Estudos
vêm desvendando processo da memória
Todas
as informações que utilizamos em nosso dia-a-dia estão
relacionadas à memória. São dados novos que
precisam ser armazenados, por alguns milésimos de segundo
ou por décadas, ou conhecimentos que são recuperados
em nossos arquivos cerebrais para dar sentido aos acontecimentos
que nos cercam. Esse processo é feito de forma cruzada e
simultânea, em que múltiplas memórias estão
envolvidas. Ao ler este texto, por exemplo, o leitor utiliza seus
aprendizados de leitura já automatizados, interpreta os grupos
de palavras de acordo com conhecimentos preliminares, aprende coisas
novas e armazena os significados contidos nos parágrafos
anteriores para dar sentido aos posteriores. Enquanto isso, o corpo
não se esquece de manter a respiração e a circulação
ativas, enquanto os olhos decodificam os símbolos ou letras,
que formam as palavras escritas. Já pensou se todas essas
tarefas fossem comandadas por um computador? Certamente teríamos
que reiniciar a máquina por diversas vezes ou então
tentar fazer cada coisa ao seu tempo.
Os
processos envolvidos nos vários tipos
de memória estão sendo aos poucos desvendados
pelos cientistas, mas os estudos não são simples de
serem realizados. As descobertas são baseadas, principalmente,
em testes com animais ou observações em humanos que
possuem lesões cerebrais, frutos de acidentes ou mal formações.

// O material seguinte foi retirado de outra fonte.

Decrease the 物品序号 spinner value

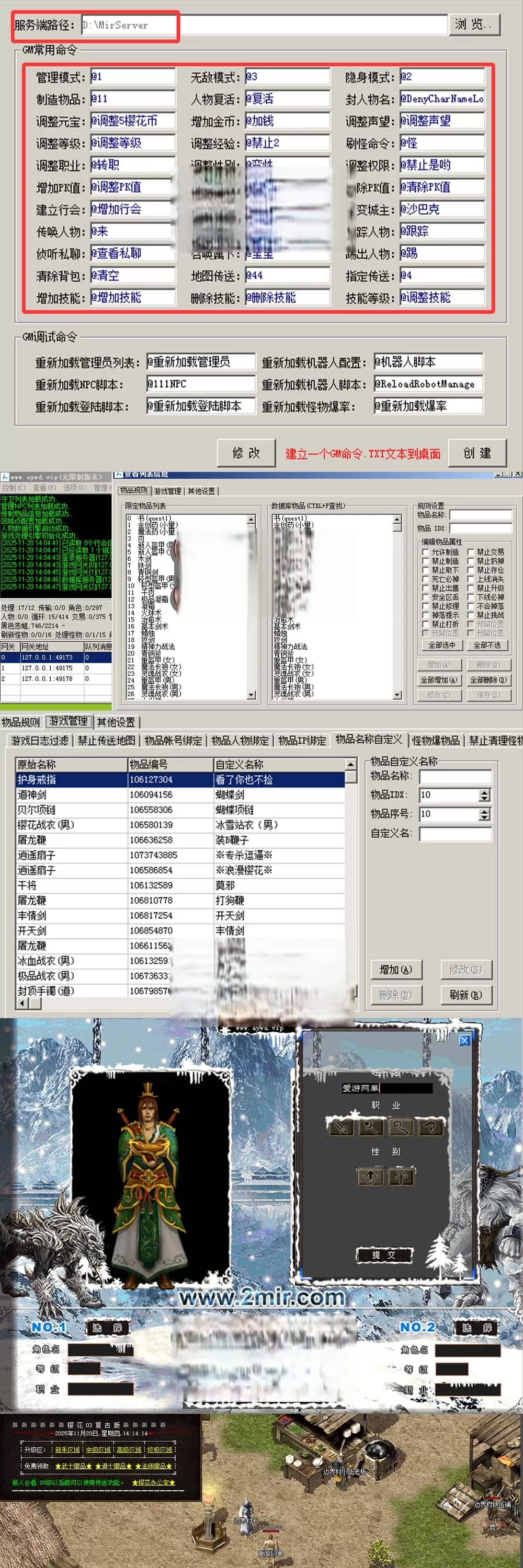[x=484, y=817]
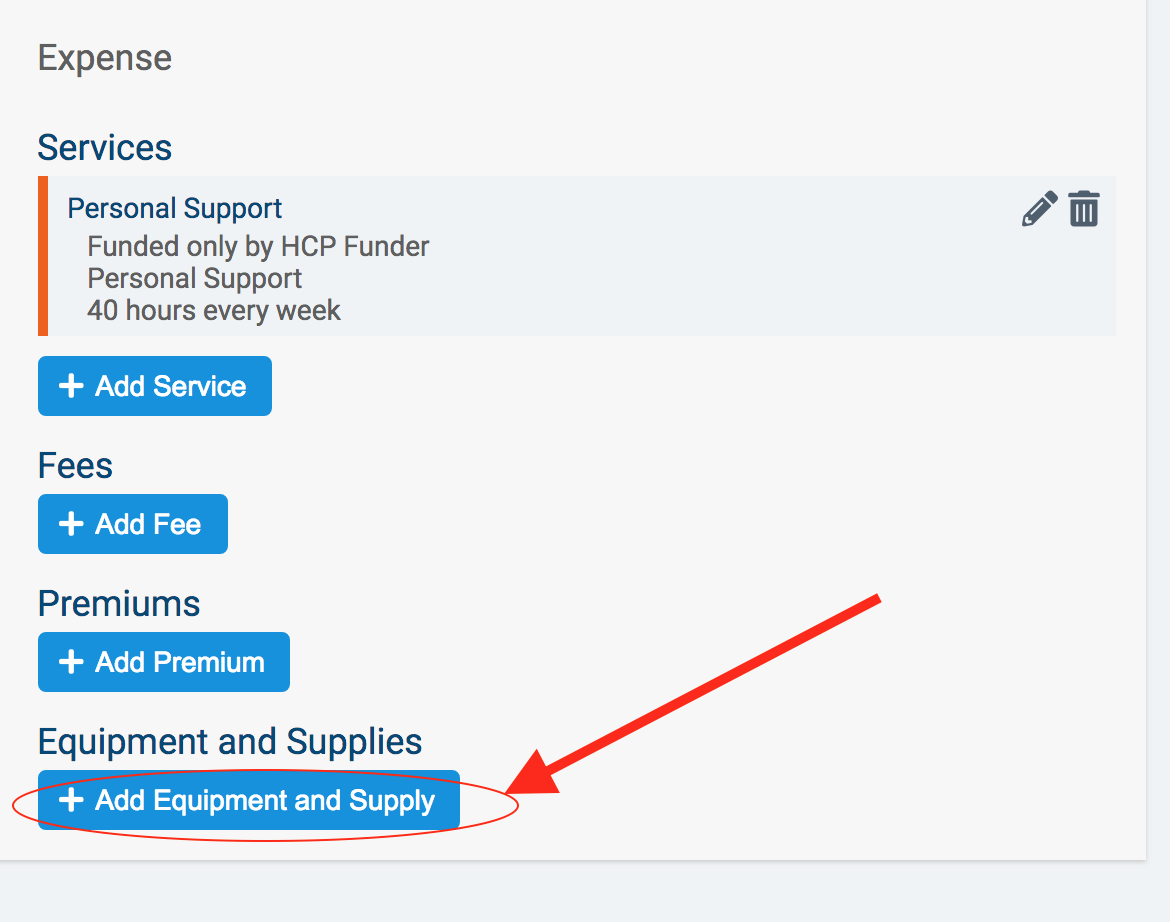Screen dimensions: 1170x922
Task: Click the Premiums section heading
Action: (119, 604)
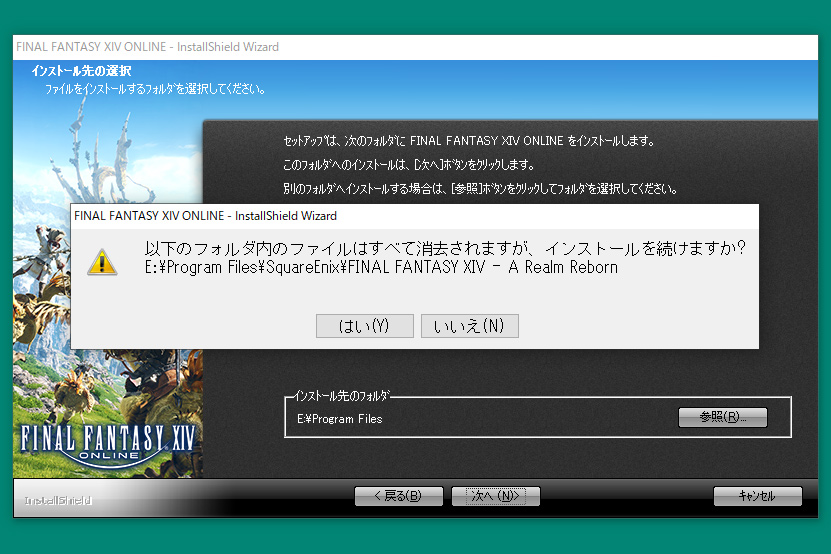Click the FINAL FANTASY XIV ONLINE logo
Viewport: 831px width, 554px height.
point(108,441)
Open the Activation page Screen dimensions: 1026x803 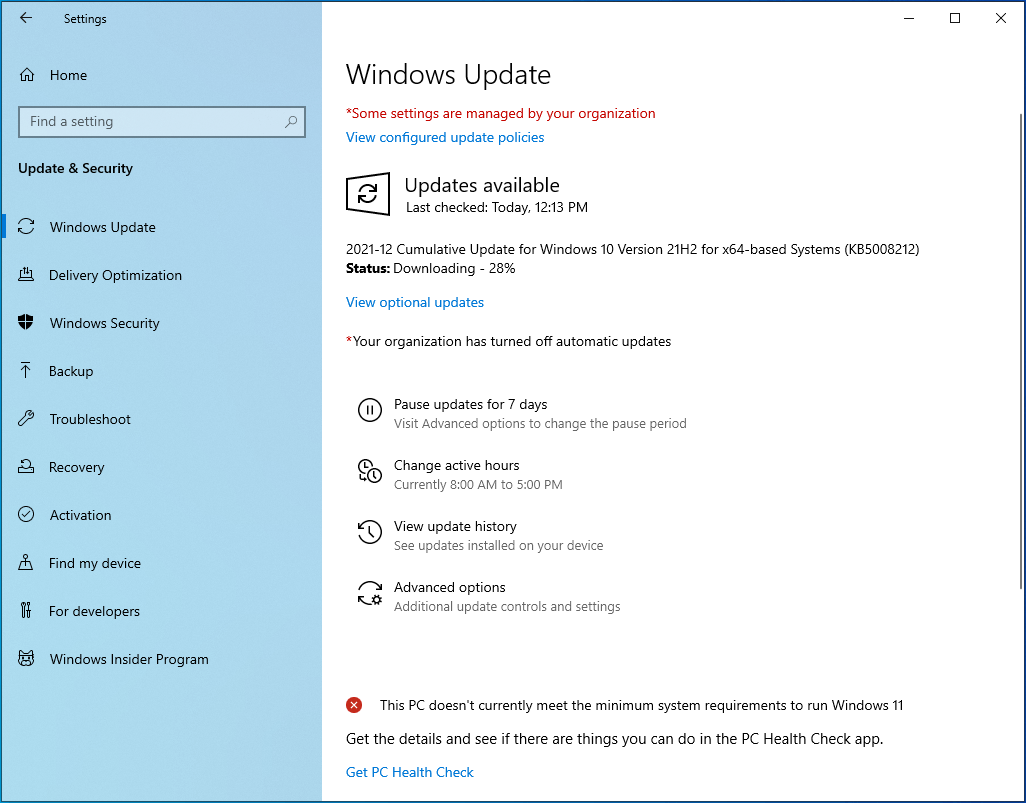click(x=80, y=515)
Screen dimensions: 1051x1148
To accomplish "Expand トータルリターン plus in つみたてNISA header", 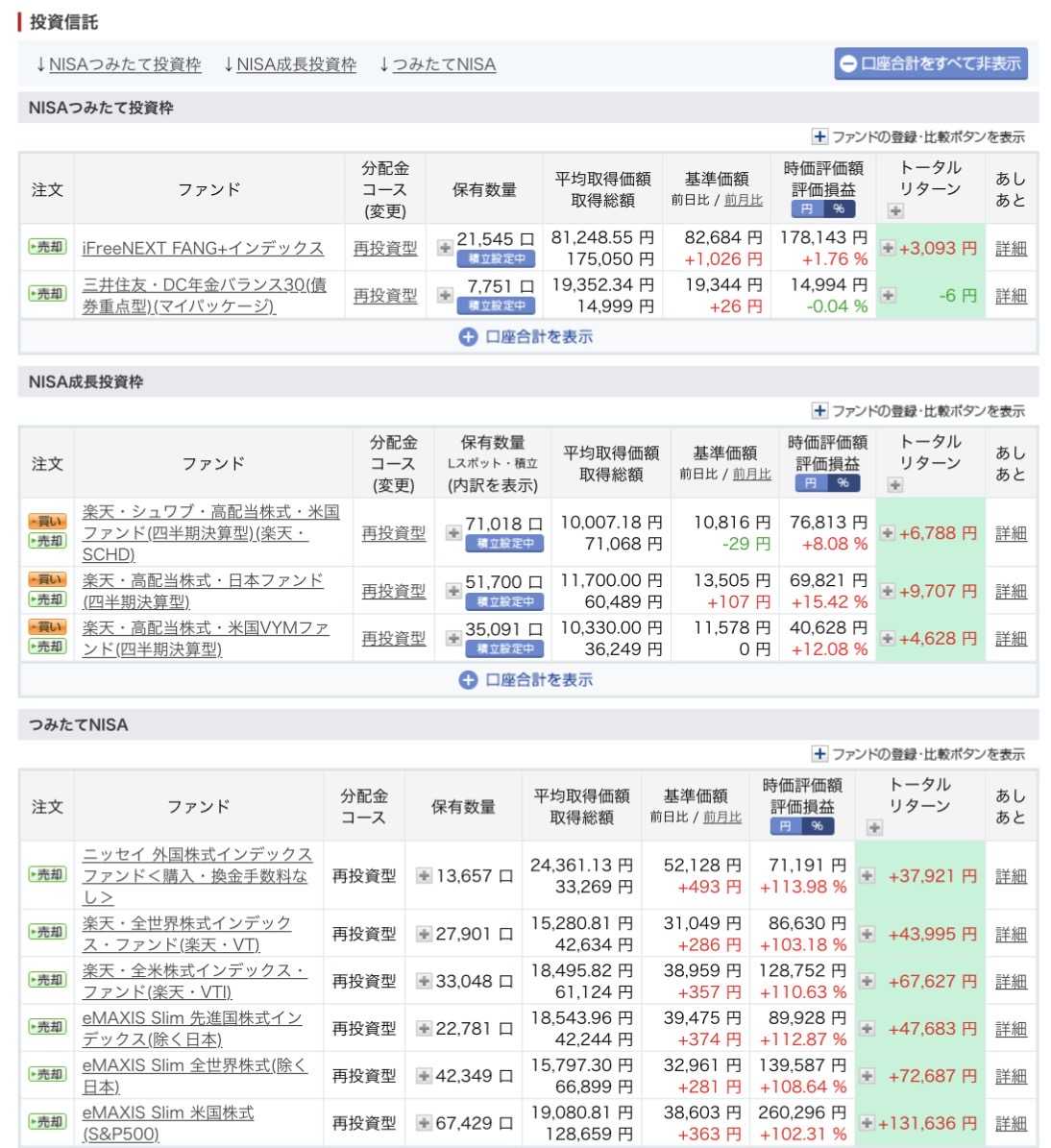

De maneira geral, os resultados obtidos em ratos, chimpanzés
e pombos - apenas para citar os mais utilizados -, em que lesões
são provocadas ou drogas são injetadas, são
extrapolados para humanos, já que os mecanismos são
semelhantes, embora não sejam os mesmos. A memória
tem basicamente as mesmas funções, ou seja, promove
a adaptação do ser ao meio, contribuindo para a sua
sobrevivência. No caso dos humanos, "a complexidade é
maior pela participação da linguagem, e pela modulação
por sentimentos, emoções e estados de ânimo",
pontua Ivan Izquierdo, coordenador do Centro de Memória da
Universidade Federal do Rio Grande do Sul (UFRGS),
A partir
da década de 1970, a neurociência passou a contar com
técnicas de imagem cerebral, como a tomografia por emissão
de pôsitrons (PET) e a ressonância magnética
funcional (fMRI) que evidenciam algumas áreas envolvidas
nos processos ligados à memória. Embora esses recursos
tenham contribuído para compreender quais áreas estão
envolvidas nas etapas de aquisição da informação,
consolidação e evocação (memória,
propriamente dita), poucos acreditam que haja uma correspondência
direta entre uma região do cérebro com a função
que exerce, tamanha é a complexidade do nosso aparelho cerebral.
Quando
falamos em memória, insistem os pesquisadores, não
falamos em informações que são guardadas intactas,
mas fragmentos ou traços que são armazenados e recuperados
em forma de memória. "Formamos novas memórias
sobre outras mais antigas, eventualmente modificando-as e inventando
mentiras verídicas", explica Izquierdo, um dos maiores
estudiosos sobre o assunto do país. Isso equivale dizer que
as memórias não são amostras fiéis de
fatos reais mas construções que são modificadas
conforme o contexto em que são recuperadas e em meio a um
intenso trânsito de sinapses (espaço entre neurônios,
onde ocorre a transferência de informações em
forma de impulsos elétricos).
Um
sem números de cheiros, sabores, objetos, rostos, conhecimentos,
sons, tatos, medos, números, comportamentos e cenários
vão sendo estocados em nosso cérebro. Ele é
capaz de nos remeter à infância, em questão
de segundos, quando sentimos um cheiro familiar. Somos capazes de
lembrar o momento exato em que aquele perfume fazia parte de nossas
vidas. Isso quer dizer que de nada valeria tanta informação
guardada se ela não pudesse ser rapidamente recuperada. Izquierdo
explica que, no momento da evocação de uma memória,
forma-se um percurso sináptico em que cada sinapse possui
um caminho de reações bioquímicas, como se
cada lembrança tivesse uma reação em cascata
própria, um trajeto que a localizasse em meio a tantas informações.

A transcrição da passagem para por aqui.